[START Information supplied]
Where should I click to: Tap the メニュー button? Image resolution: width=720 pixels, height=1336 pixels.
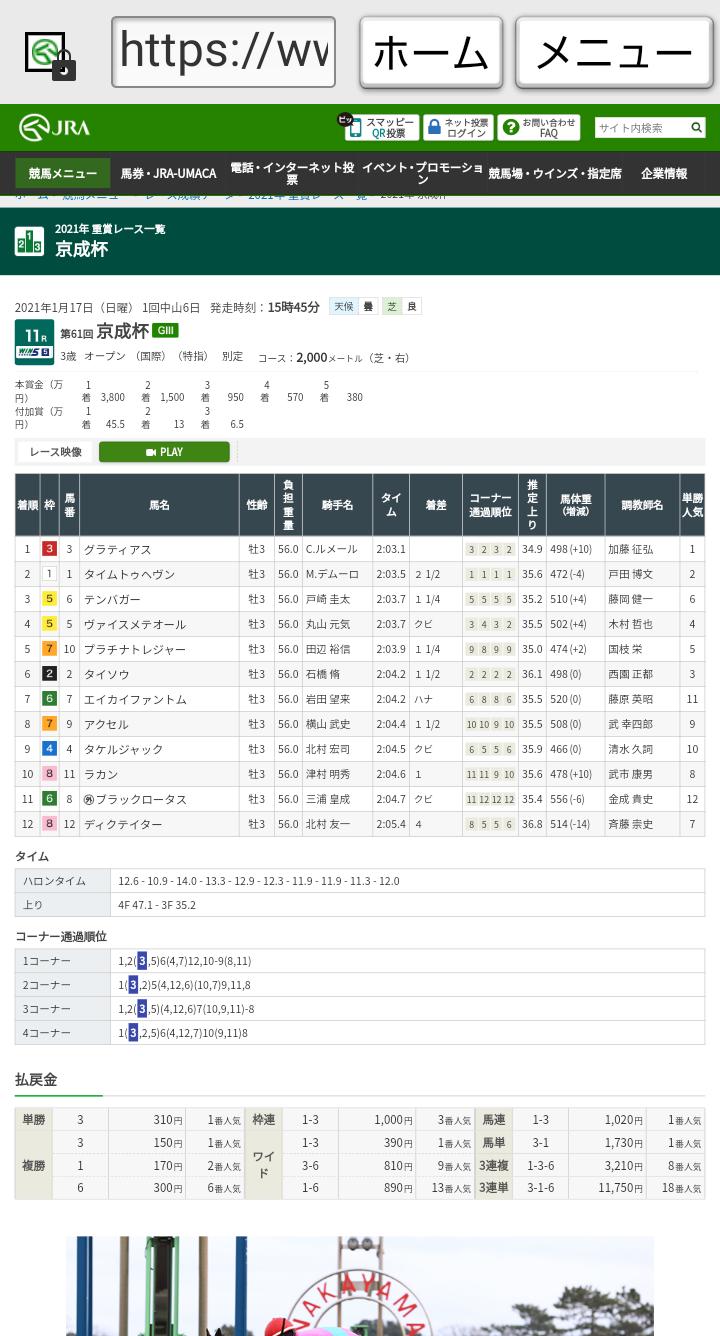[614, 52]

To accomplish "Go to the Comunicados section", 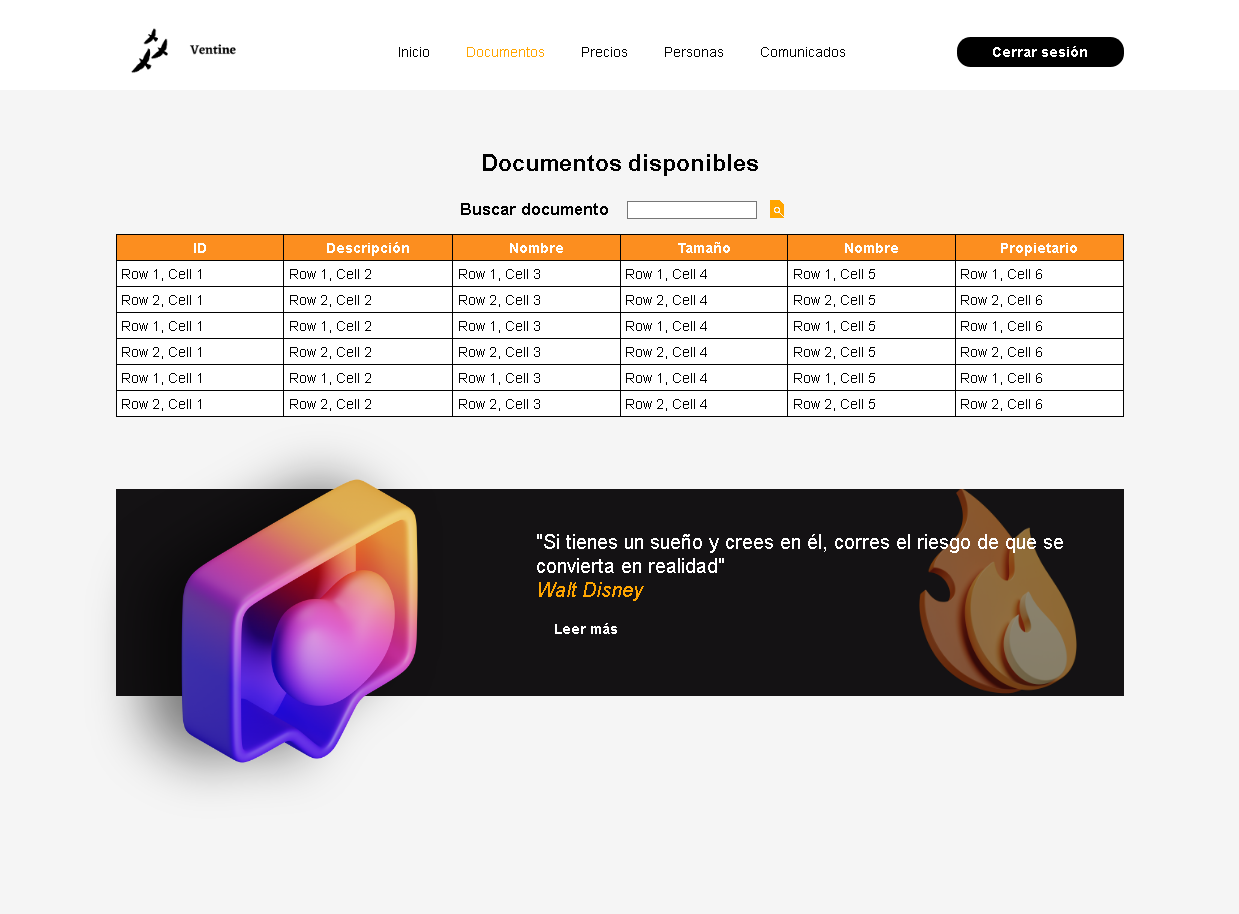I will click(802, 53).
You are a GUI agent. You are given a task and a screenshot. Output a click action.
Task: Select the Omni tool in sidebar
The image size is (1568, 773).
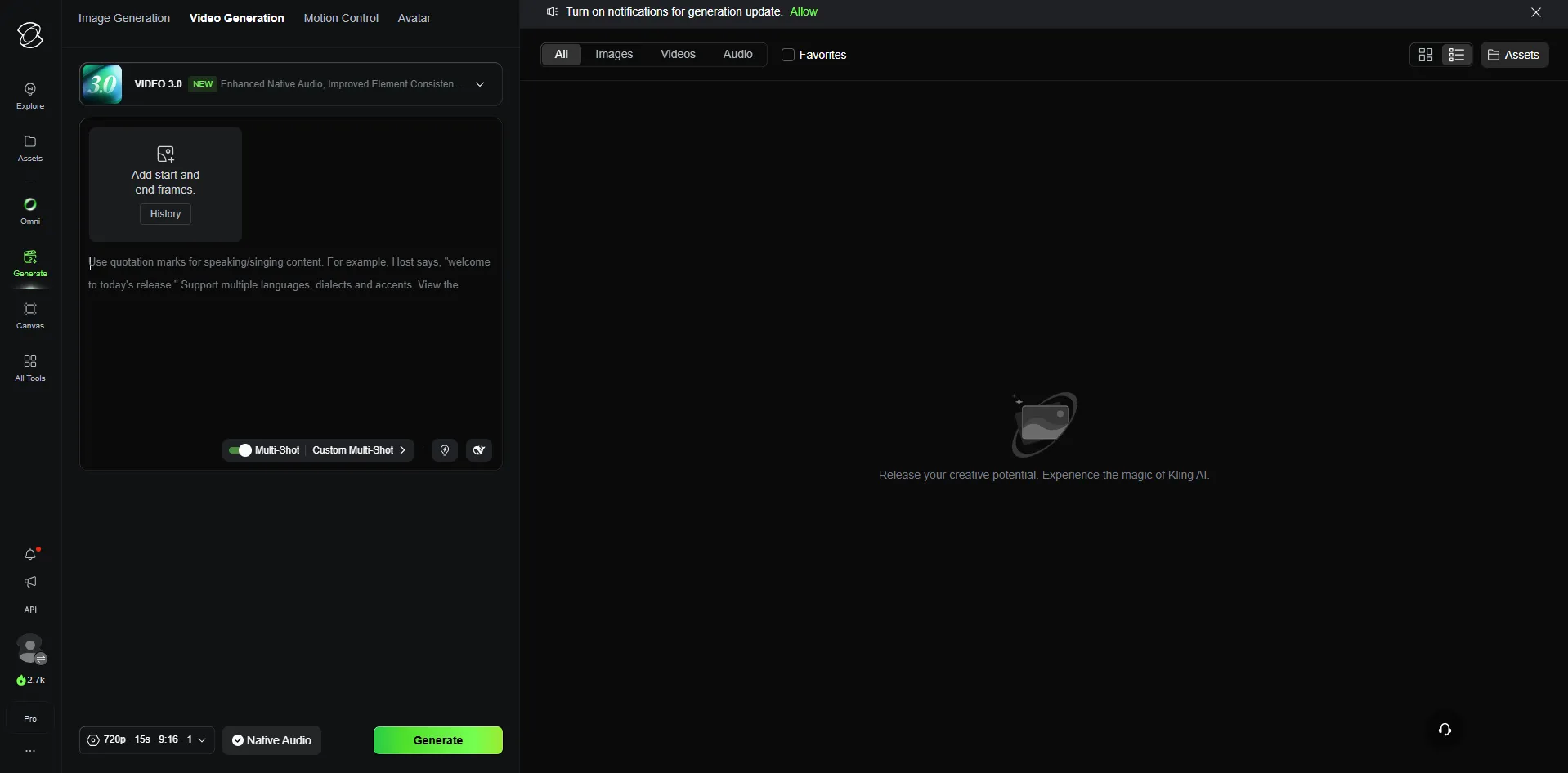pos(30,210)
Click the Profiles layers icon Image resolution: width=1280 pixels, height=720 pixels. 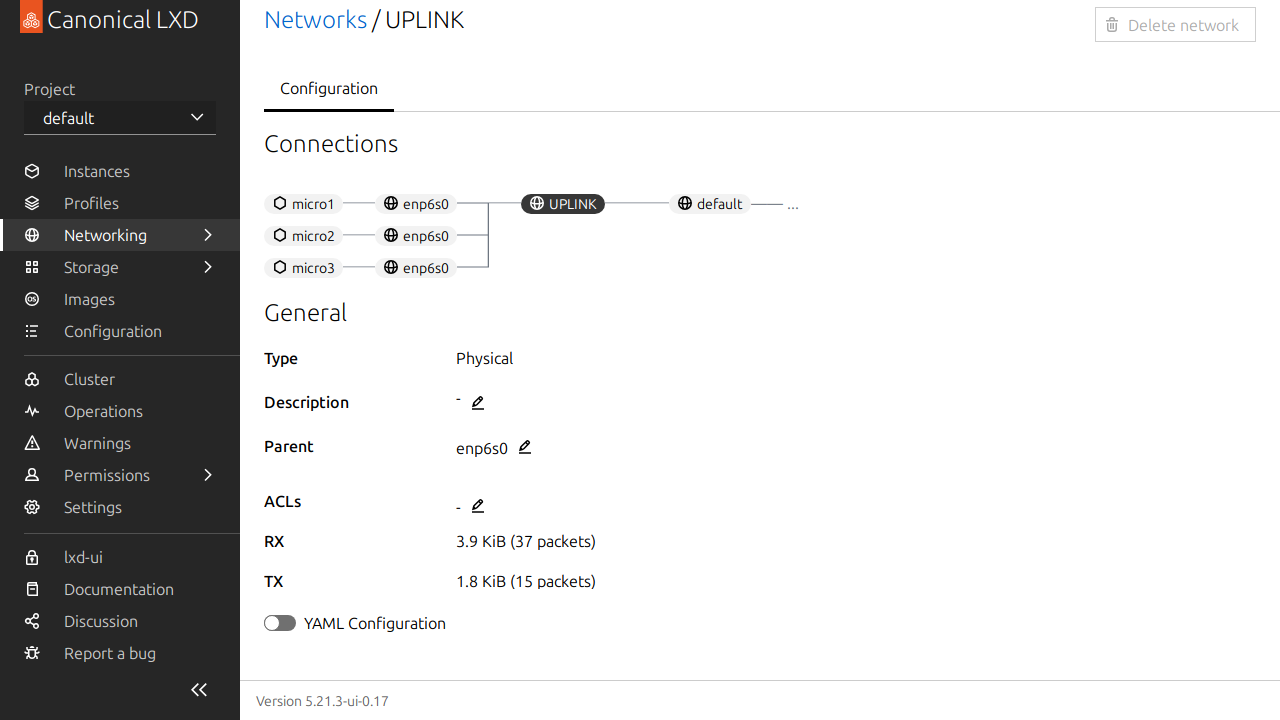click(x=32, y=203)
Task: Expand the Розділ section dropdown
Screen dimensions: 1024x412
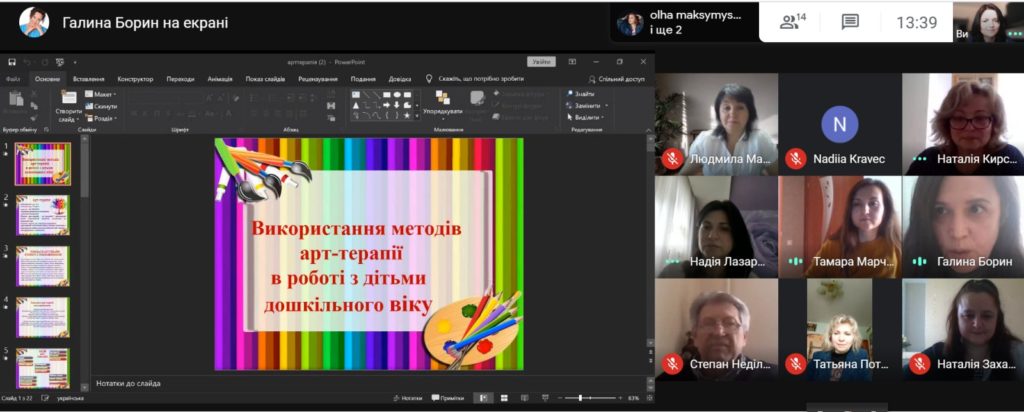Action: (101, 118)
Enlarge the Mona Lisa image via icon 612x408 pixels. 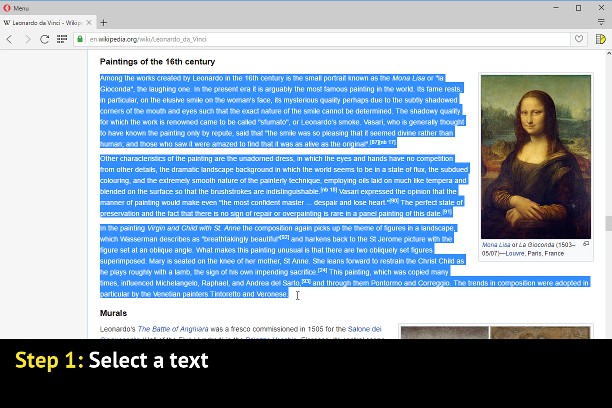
[END Information supplied]
### What you should do
Render the entries as a Markdown table with the columns Number and Text, one numbered row per line, starting with the line that contains "Task: Expand the Розділ section dropdown" and going on through the last line of the entries. Skip blank lines and leave the pictures out.

### Written response
| Number | Text |
|---|---|
| 1 | Task: Expand the Розділ section dropdown |
| 2 | Screen dimensions: 1024x412 |
| 3 | Action: (101, 118) |
| 4 | Enlarge the Mona Lisa image via icon 612x408 pixels.  |